Tipp 6: Hohe Eingangsimpedanz verwenden

Um genaue DC-Werte zu erhalten, darf die Messlast nur gering sein. Schliesst man den 50-Ω-Pfad des Oszilloskops direkt an eine Spannungsversorgung an, so verändert die 50-Ω-Last den DC-Pegel der Spannungsversorgung. Um diesen Effekt abzumildern, ist eine höhere Eingangsimpedanz erforderlich. Der 1-MΩ-Oszilloskop-Pfad verfügt über eine ausreichend hohe Eingangsimpedanz, besitzt jedoch höheres Rauschen und wird von Power-Rail-Tastköpfen nicht unterstützt. Power-Rail-Tastköpfe haben typischerweise eine Eingangsimpedanz von 50 kΩ.

 

Tipp 7: Oszilloskop mit einer hohen Aktualisierungsrate auswählen

Selbst die schnellsten digitalen Oszilloskope sind mehr als 90 % der Zeit blind. Nach jeder Erfassung einer Messkurve muss das Oszilloskop diese erst verarbeiten, bevor die nächste erfasst wird. Seltene Ereignisse – im Fall von Spannungsversorgungen also potenzielle Ausreisser der Spitze–Spitze-Spannung – können vom Oszilloskop «übersehen» werden. Zum Ausgleich kann der Anwender automatische Messungen mit unendlicher Nachleuchtdauer einschalten und so lange warten, bis die höchsten Amplitudenspitzen gefunden werden. Wie lange aber sollte man warten?

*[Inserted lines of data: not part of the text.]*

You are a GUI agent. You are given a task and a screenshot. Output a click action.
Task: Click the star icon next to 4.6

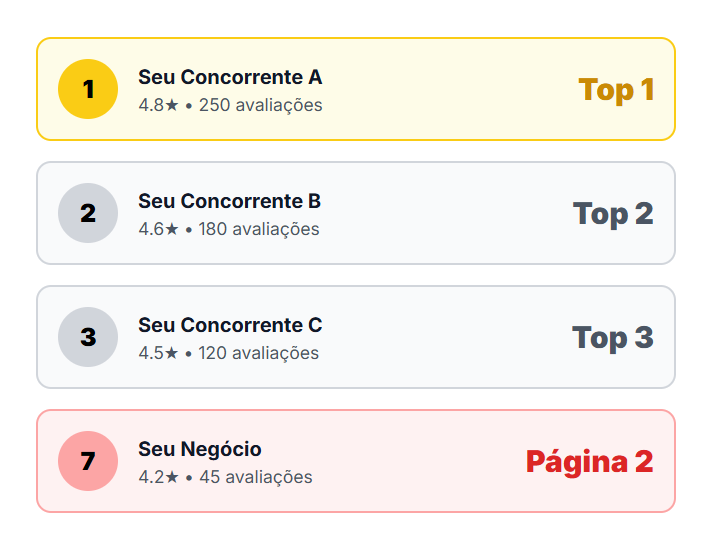click(x=172, y=229)
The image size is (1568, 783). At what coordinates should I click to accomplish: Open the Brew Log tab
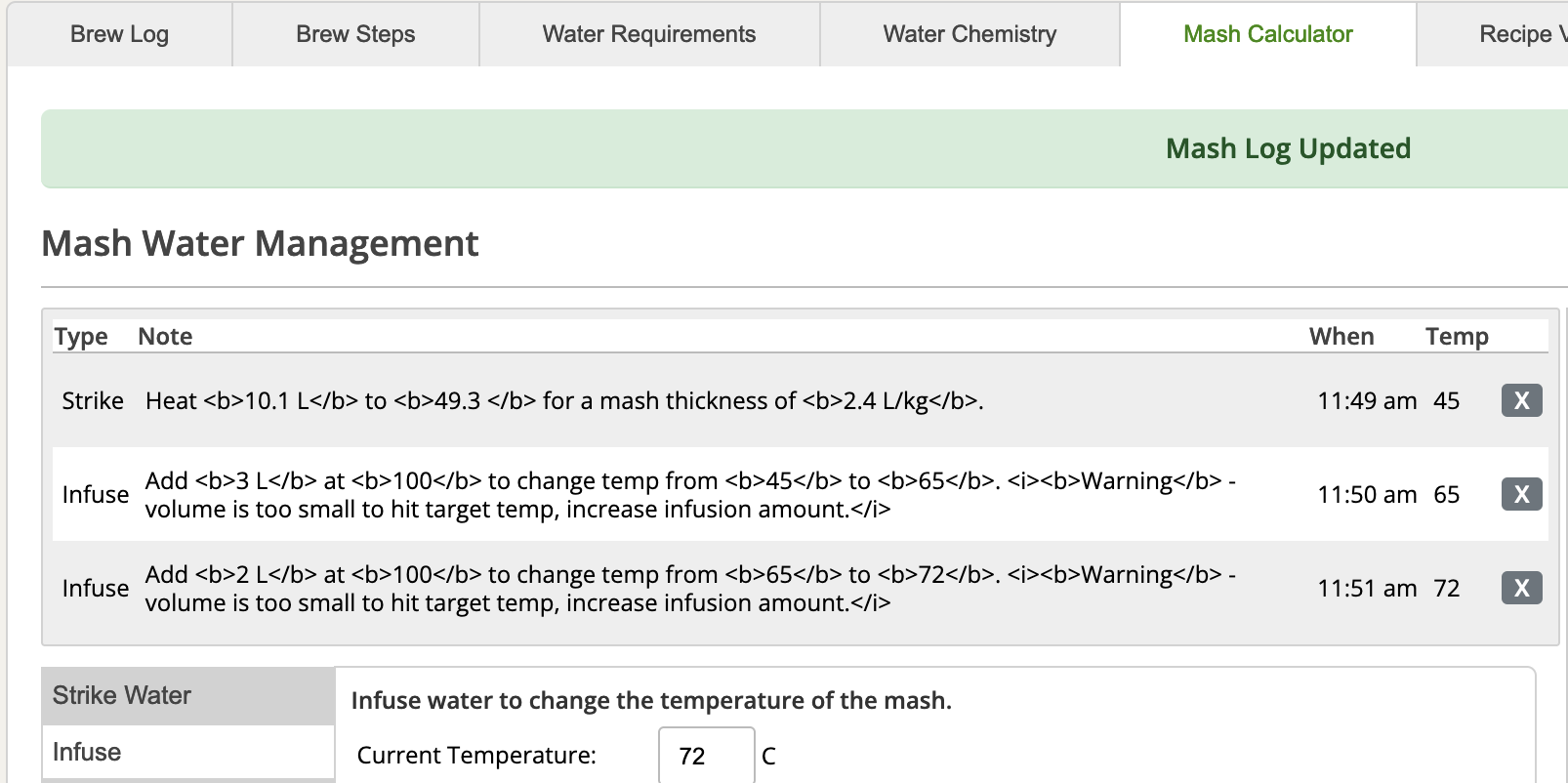point(119,34)
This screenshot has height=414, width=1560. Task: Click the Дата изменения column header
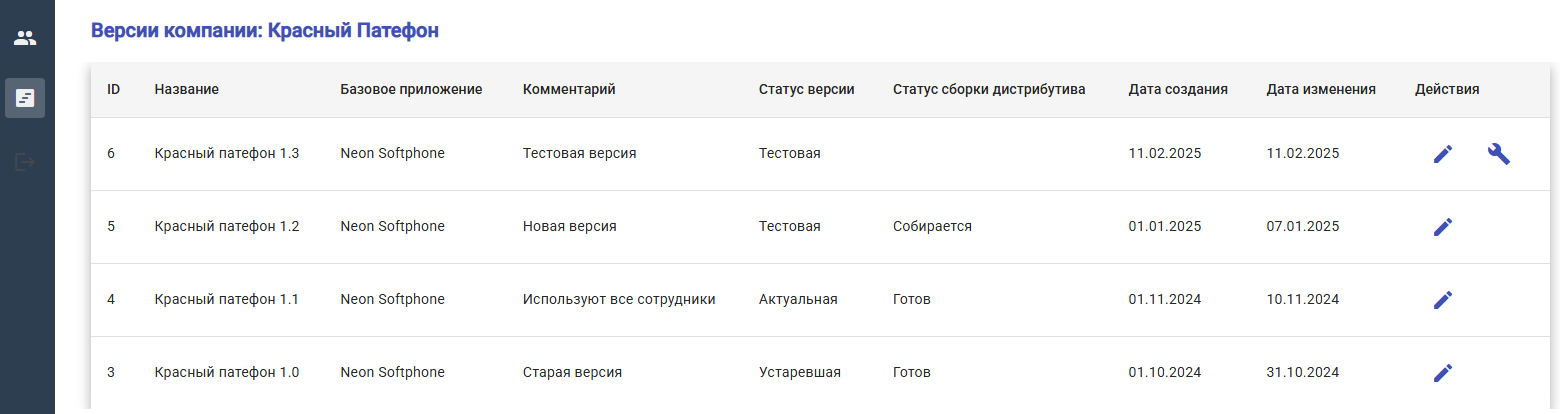pos(1320,89)
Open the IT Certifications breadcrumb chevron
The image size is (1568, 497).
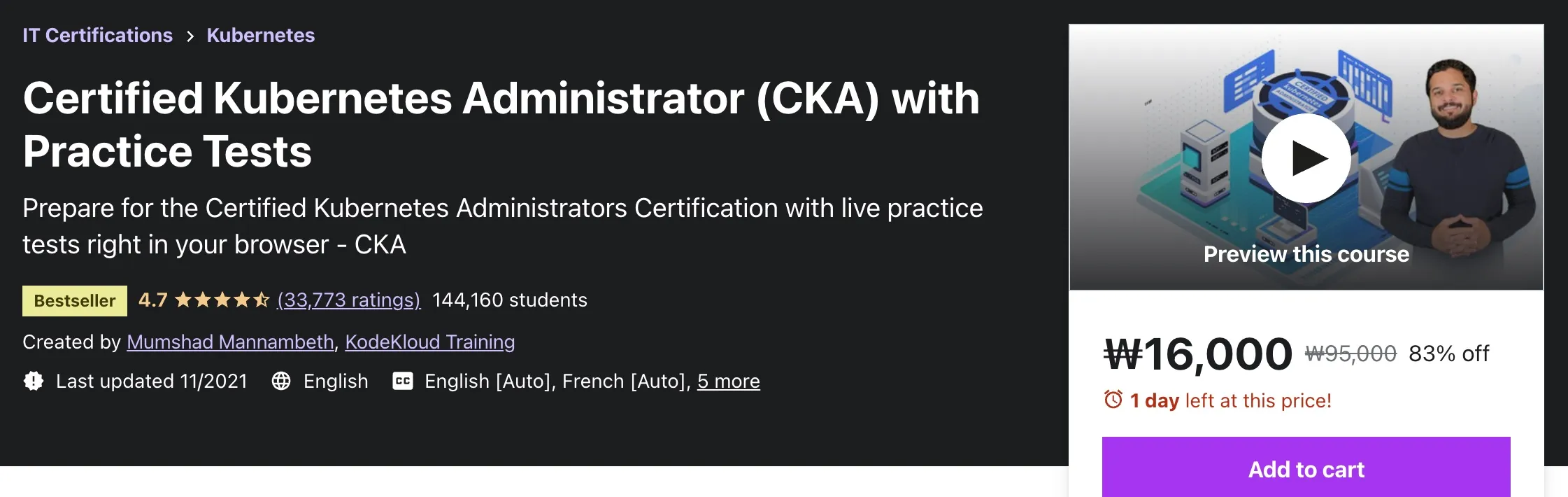[190, 36]
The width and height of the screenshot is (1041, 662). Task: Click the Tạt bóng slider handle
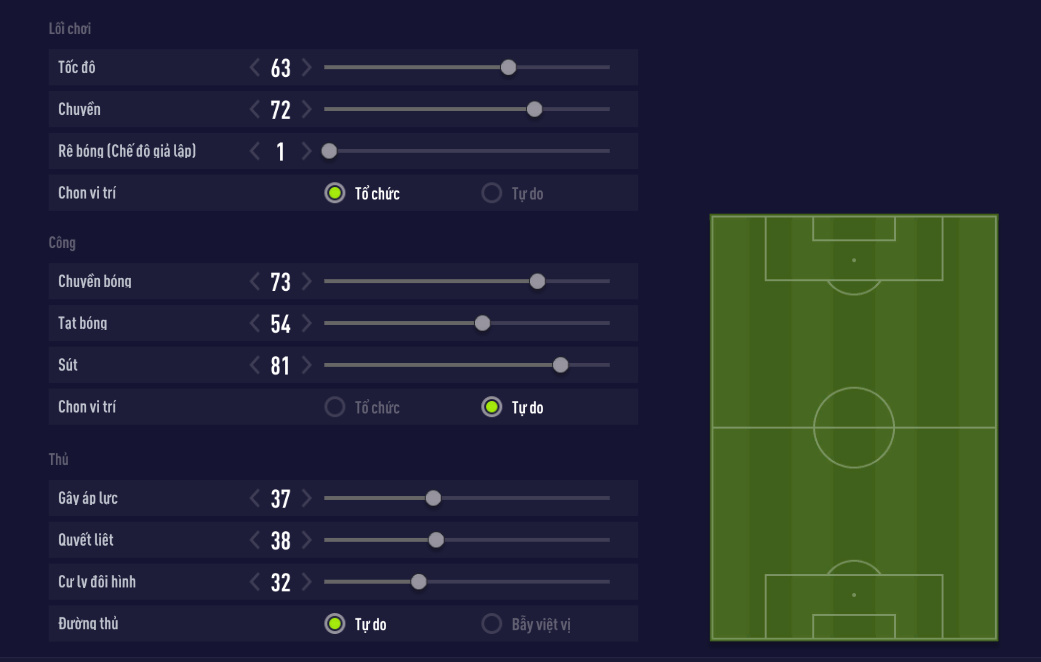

Das hängt vom Messsystem ab. Oszilloskope mit einer hohen Aktualisierungsrate zeigen die resultierende Rausch-Hüllkurve schneller an, und Anwender erhalten eine bessere grafische Darstellung des Geschehens auf der Versorgungsspannung. Oszilloskope mit einer Aktualisierungsrate von 1000 Messkurven pro Sekunde liefern bei automatischer Messung Messergebnisse 20 Mal schneller als Oszilloskope mit einer Aktualisierungsrate von nur 50 Messkurven pro Sekunde. Da elektronische Systeme mehrere Spannungsversorgungen enthalten, die alle getestet und verifiziert werden müssen, fällt die Aktualisierungsrate eines Oszilloskops umso stärker ins Gewicht.

 

Fazit

 

Mit fortschreitender Miniaturisierung von Spannungsversorgungen für FPGAs, ASICs und kommerzielle Geräte und Komponenten und den damit einhergehenden immer engeren Toleranzen gewinnt die Messung der Qualität von Spannungsversorgungen an Bedeutung. Die Wahl der passenden Messtechnik ermöglicht eine schnelle und genaue Charakterisierung jeder Versorgungsspannung.